* PROBLEM DETAILS
Please print the entries exactly, omitting each image.

(Stored data)
-- -- --

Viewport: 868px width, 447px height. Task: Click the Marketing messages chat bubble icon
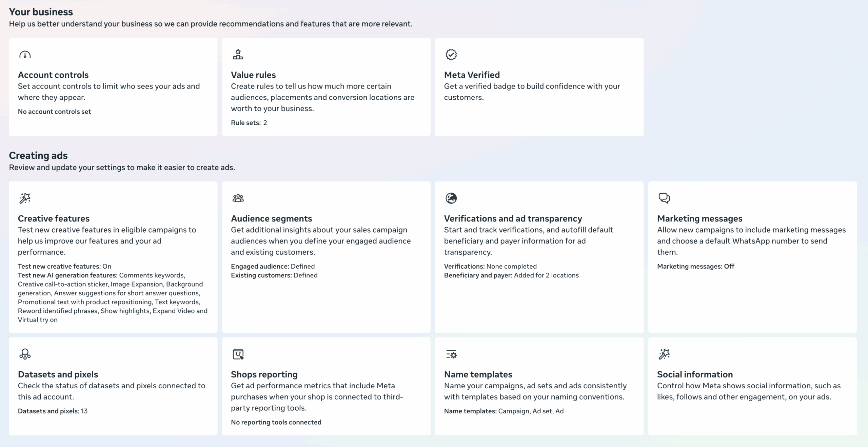coord(664,198)
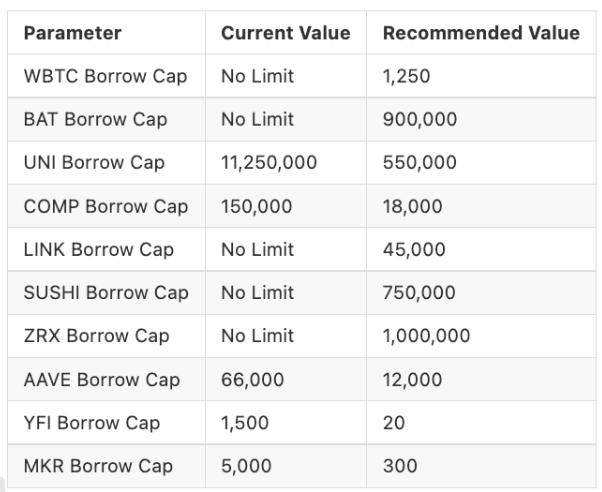Viewport: 602px width, 492px height.
Task: Click the ZRX Borrow Cap label
Action: pos(96,336)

-- -- --

* REPLY
Viewport: 868px width, 447px height. Task: Click the Marketing messages chat bubble icon
coord(664,198)
Viewport: 602px width, 492px height.
Task: Click the ZRX Borrow Cap label
Action: pos(96,336)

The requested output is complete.